Le réalisateur d’En attendant les hirondelles adapte le roman de Samir Toumi et met en scène un jeune Algérien étouffé par son père, patron de la plus grande entreprise d’hydrocarbures du pays. Karim Moussaoui explique la manière dont il raconte son pays à travers un récit teinté de fantastique.


Qu’est-ce qui vous a donné envie d’adapter L’Effacement, le deuxième roman de Samir Toumi ?

Karim Moussaoui : Je l’ai lu dans la foulée de sa publication en 2017, juste après la sortie d’En attendant les hirondelles en France. J’ai été touché par le personnage de Reda, par l’incapacité de ce jeune homme à prendre sa vie en main. Cette solitude dans laquelle il vit m’a tout de suite rappelé celle de nombreux Algériens de son âge que je connais : ils sont dans cette même incapacité d’exprimer leur désir d’émancipation et donc de trouver leur chemin. Dès les premières pages du roman, le lecteur comprend que ce sentiment est lié à son père, avec qui Reda entretient une relation particulière, très étroite mais toxique. Ce père trop présent a laissé peu de place au fils qui peine à faire des choix, à exister pour lui-même, à s’accomplir.

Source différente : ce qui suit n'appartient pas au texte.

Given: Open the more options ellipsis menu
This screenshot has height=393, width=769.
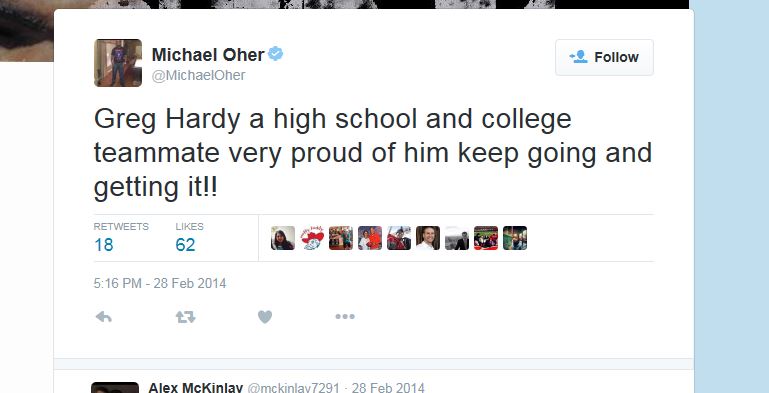Looking at the screenshot, I should [x=345, y=317].
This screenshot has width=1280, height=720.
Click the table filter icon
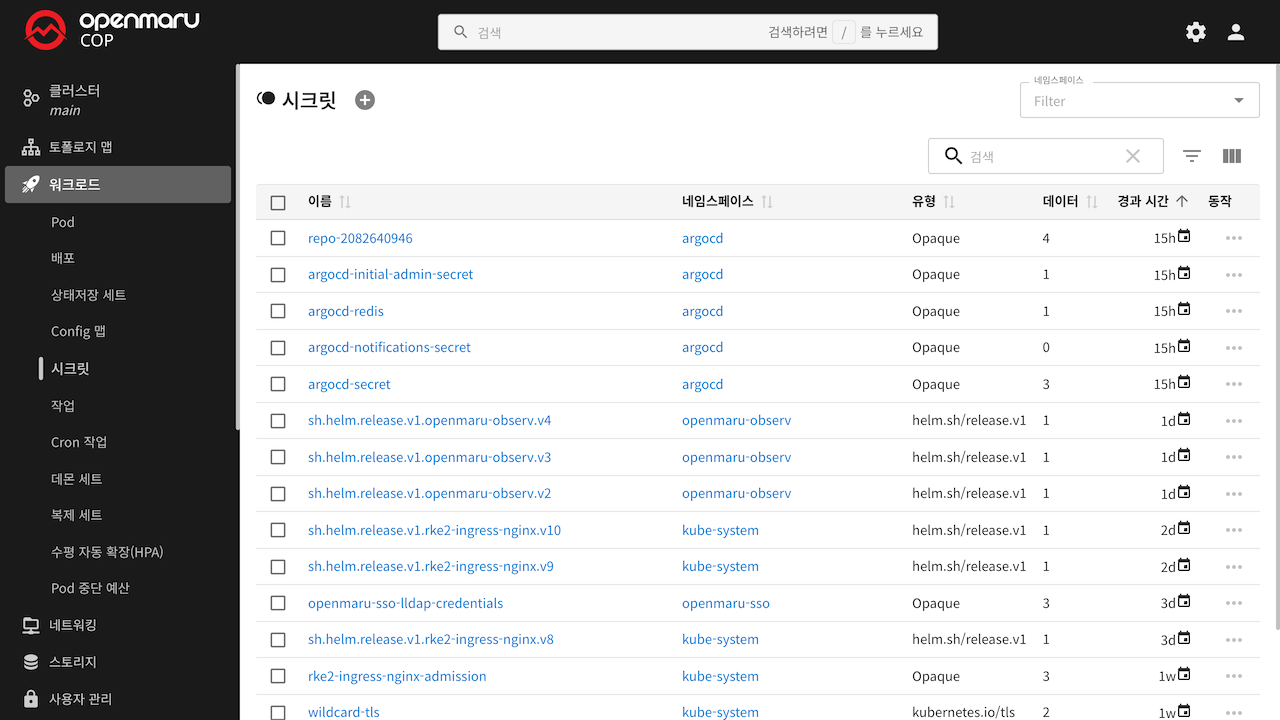[1191, 156]
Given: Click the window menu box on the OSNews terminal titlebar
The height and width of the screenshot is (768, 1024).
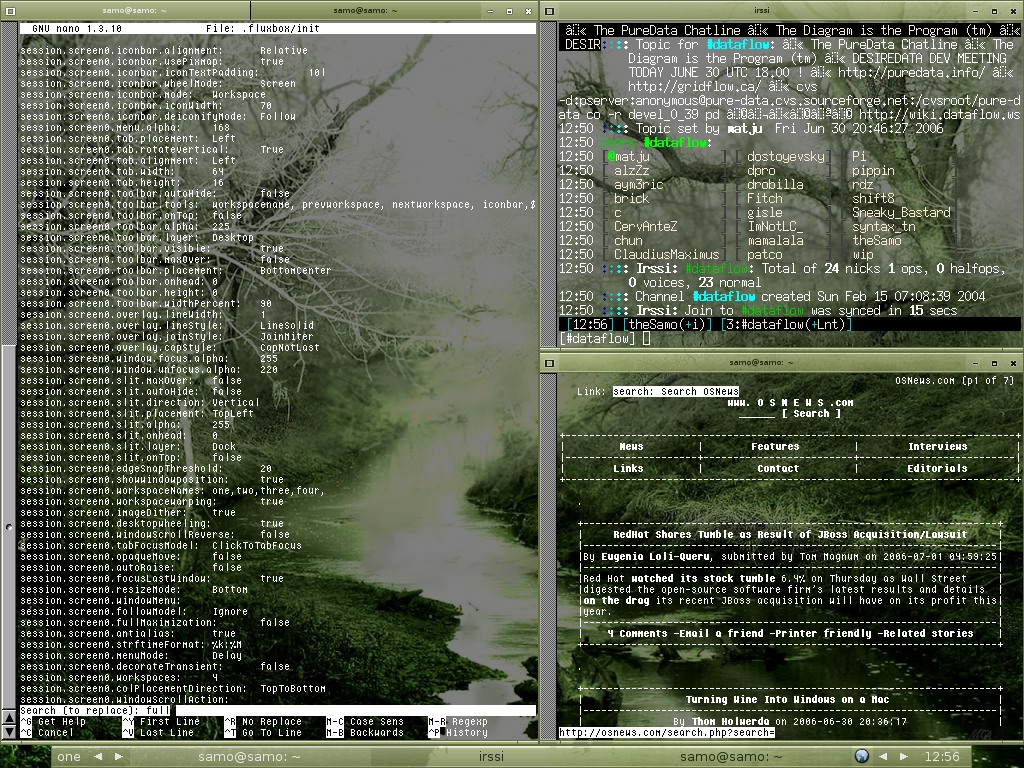Looking at the screenshot, I should [x=552, y=363].
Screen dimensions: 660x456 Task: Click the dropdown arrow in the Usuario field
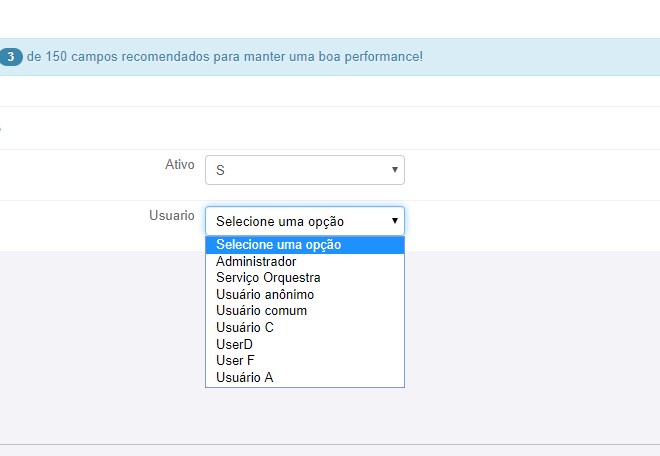[x=394, y=221]
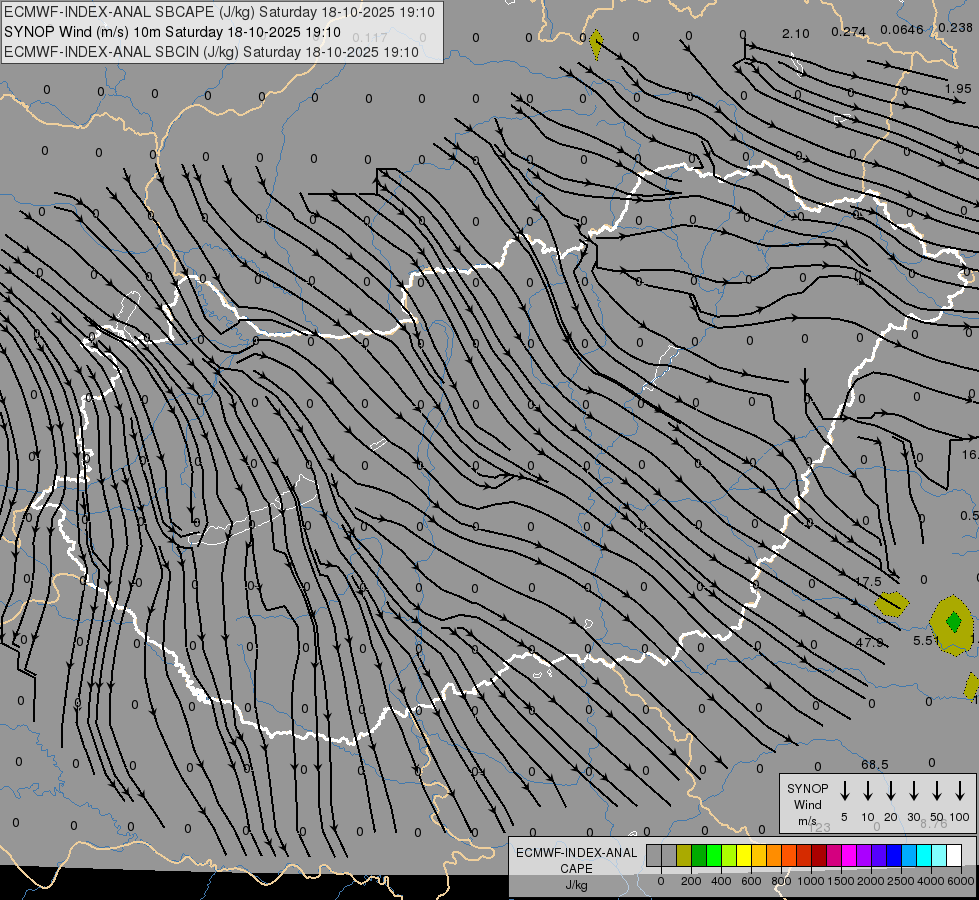Click the 5 m/s wind arrow in legend

tap(845, 790)
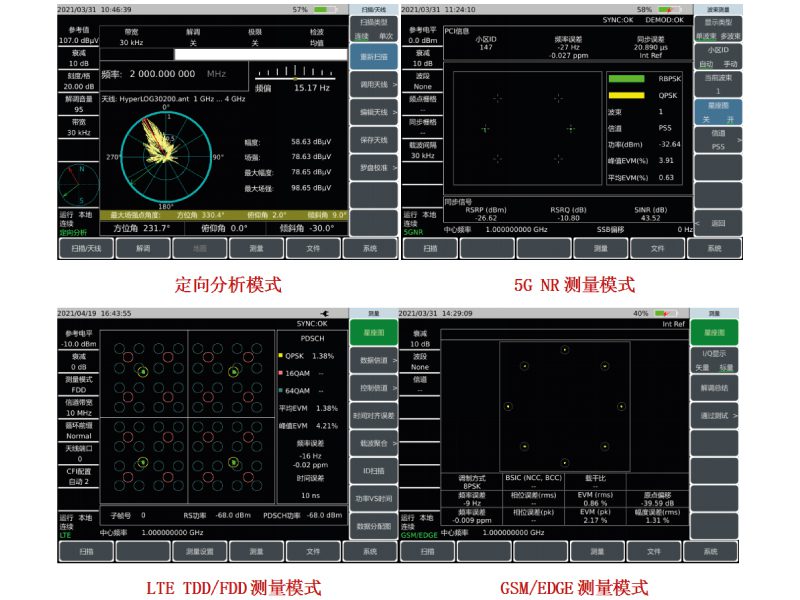Screen dimensions: 800x600
Task: Click the 58% battery icon on 5G NR screen
Action: tap(669, 9)
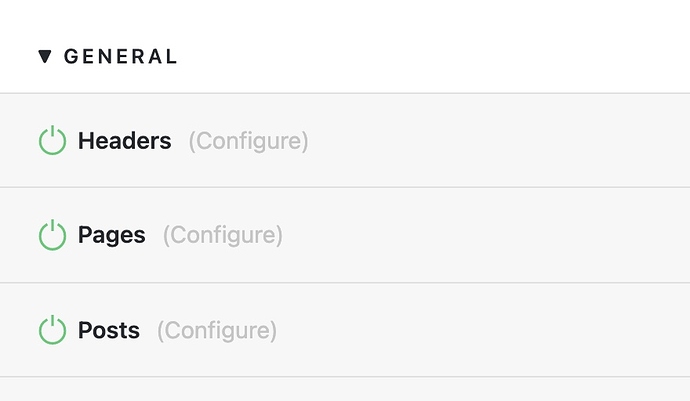Select the Pages module label
This screenshot has height=401, width=690.
112,235
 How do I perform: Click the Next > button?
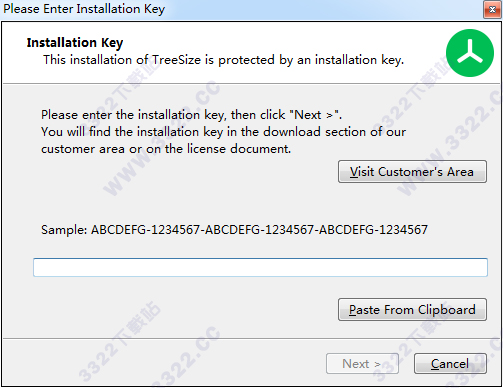pyautogui.click(x=362, y=363)
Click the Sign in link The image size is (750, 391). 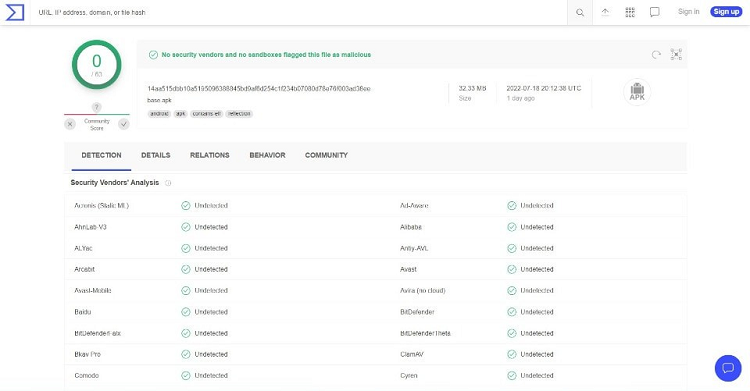point(688,11)
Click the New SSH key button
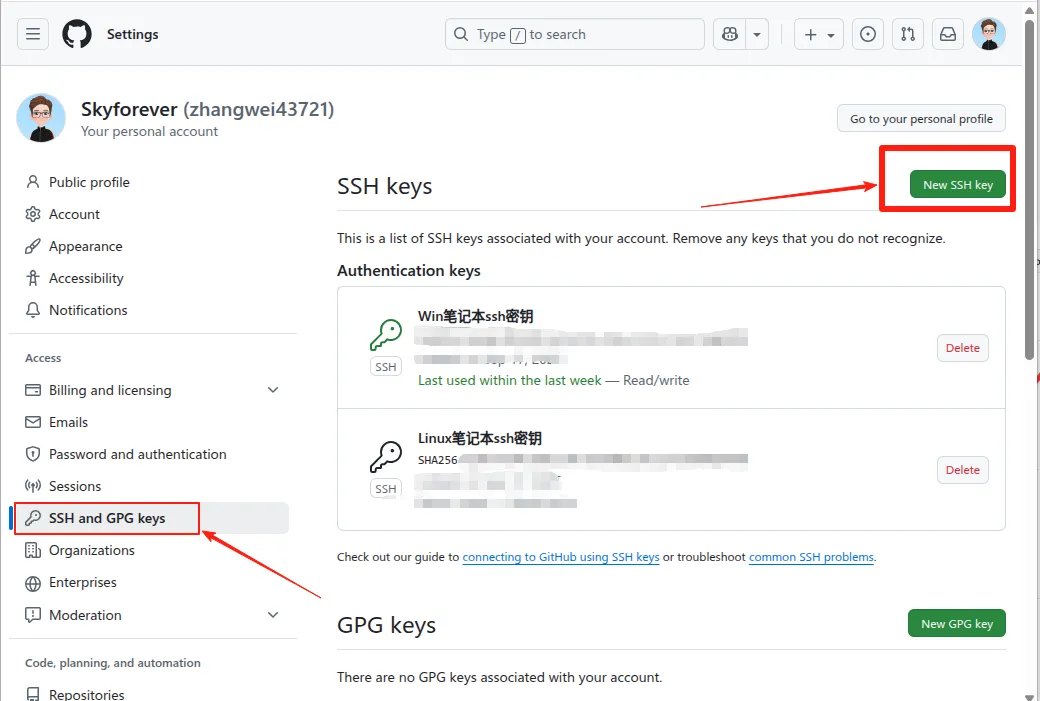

Il se trouve que ce récit d’émancipation percute aussi directement l’histoire de l’Algérie, puisque ce père a l’âge d’avoir participé à la libération du pays… Cela a-t-il contribué à votre désir de porter ce roman à l’écran ?

Dans le livre, effectivement, il est clairement mentionné qu’il fait partie de cette génération-là. Mais de mon côté, j’ai aussi eu envie de parler des gens de ma génération, les fils de ceux qui ont participé à la renaissance du pays. Par leur récit commun, ce qui est faux car il reste énormément de combats à mener, mais se hisser à leur hauteur peut paraître « himalayesque ». C’est en tout cas ce qu’éprouve Reda, même si ce qu’il ressent n’est pas uniquement lié à ces émotions, mais plus largement à ce qui se passe dans cette famille bourgeoise. Lorsque nous creusons un peu, nous voyons que nombre d’archaïsmes y sont maintenus et perpétrés alors que cette famille semble porter certaines valeurs qui la situent dans le progressisme. Ce point de vue m’intéressait car nous avons souvent tendance à affirmer que le conservatisme, religieux notamment, se développe surtout dans les tranches les plus défavorisées de la population. Ce qui est profondément inexact.

 

Comment s’est passée l’adaptation du livre en termes d’écriture ?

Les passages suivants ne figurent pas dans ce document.